*WHAT THE TASK ASKS:*
Take the entries that follow and return exactly the lines from the one holding "Where should I" through the one holding "Certs from the", both included. Nothing else is needed.

* * * * *

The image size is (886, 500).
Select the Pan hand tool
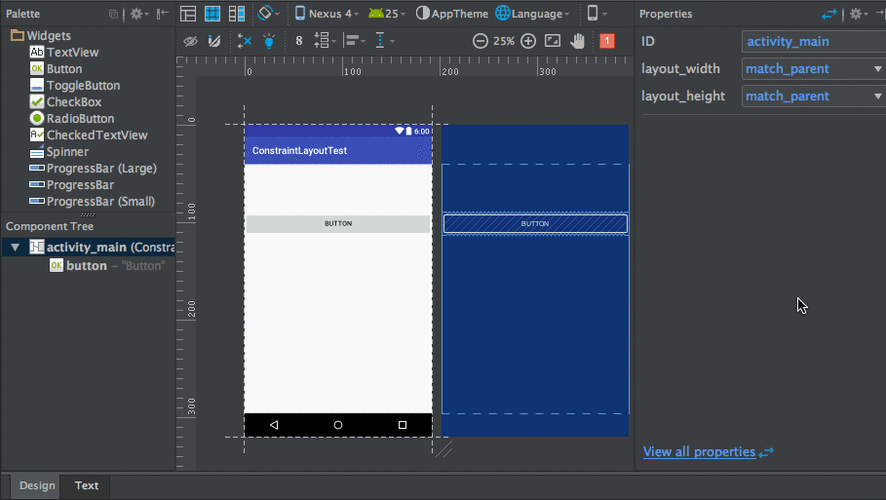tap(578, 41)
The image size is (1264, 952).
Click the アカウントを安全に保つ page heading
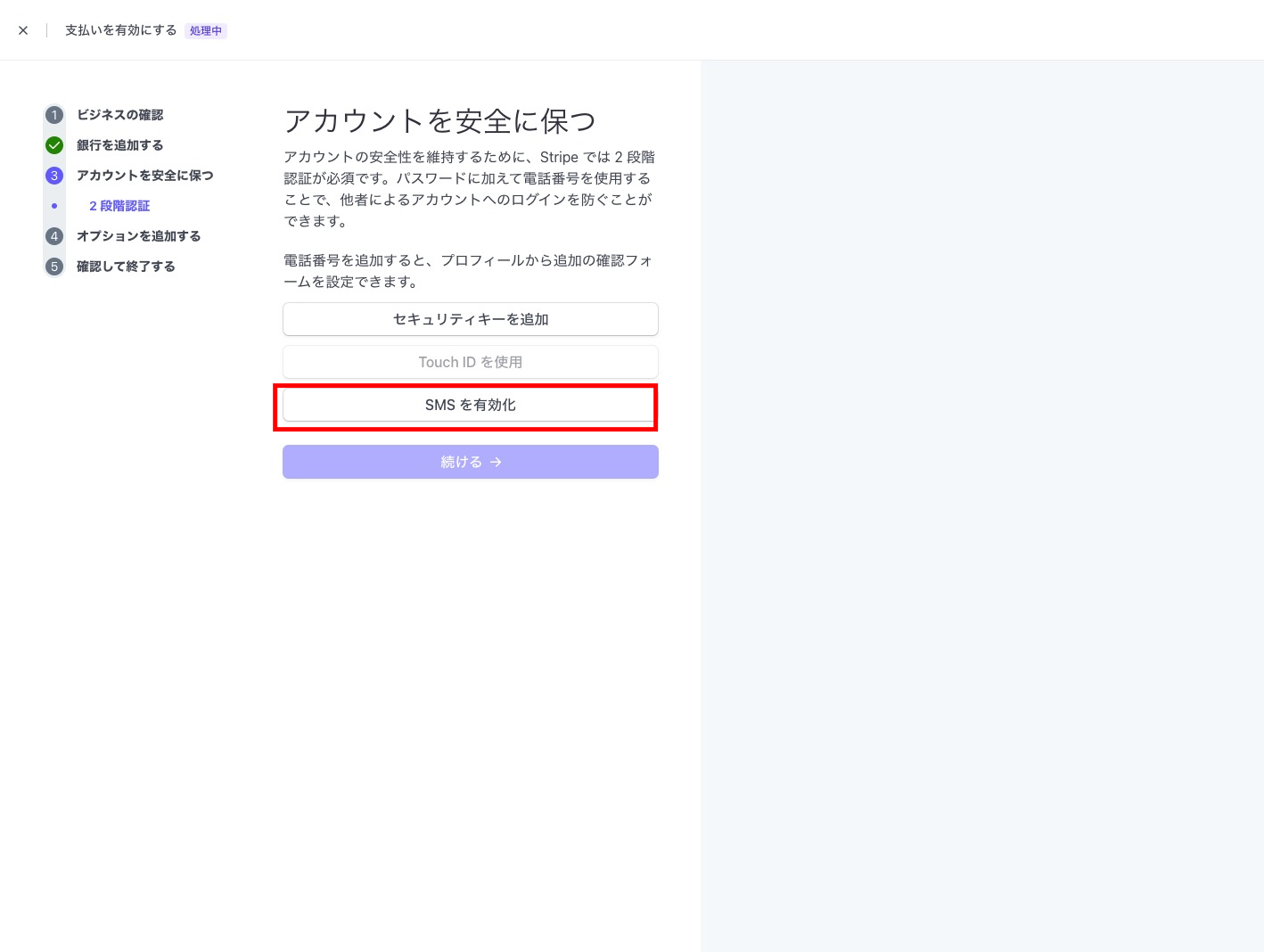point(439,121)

* * * * *

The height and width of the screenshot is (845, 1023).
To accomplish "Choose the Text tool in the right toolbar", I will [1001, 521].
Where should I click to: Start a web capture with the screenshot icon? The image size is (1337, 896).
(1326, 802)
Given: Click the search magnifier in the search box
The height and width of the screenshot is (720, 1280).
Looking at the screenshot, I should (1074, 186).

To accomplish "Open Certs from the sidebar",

* * * * *

*WRITTEN ANSWER:*
Where should I click to: Start a web capture with the screenshot icon? The image size is (1337, 896).
(1326, 802)
Given: Click the search magnifier in the search box
The height and width of the screenshot is (720, 1280).
Looking at the screenshot, I should (1074, 186).

To accomplish "Open Certs from the sidebar",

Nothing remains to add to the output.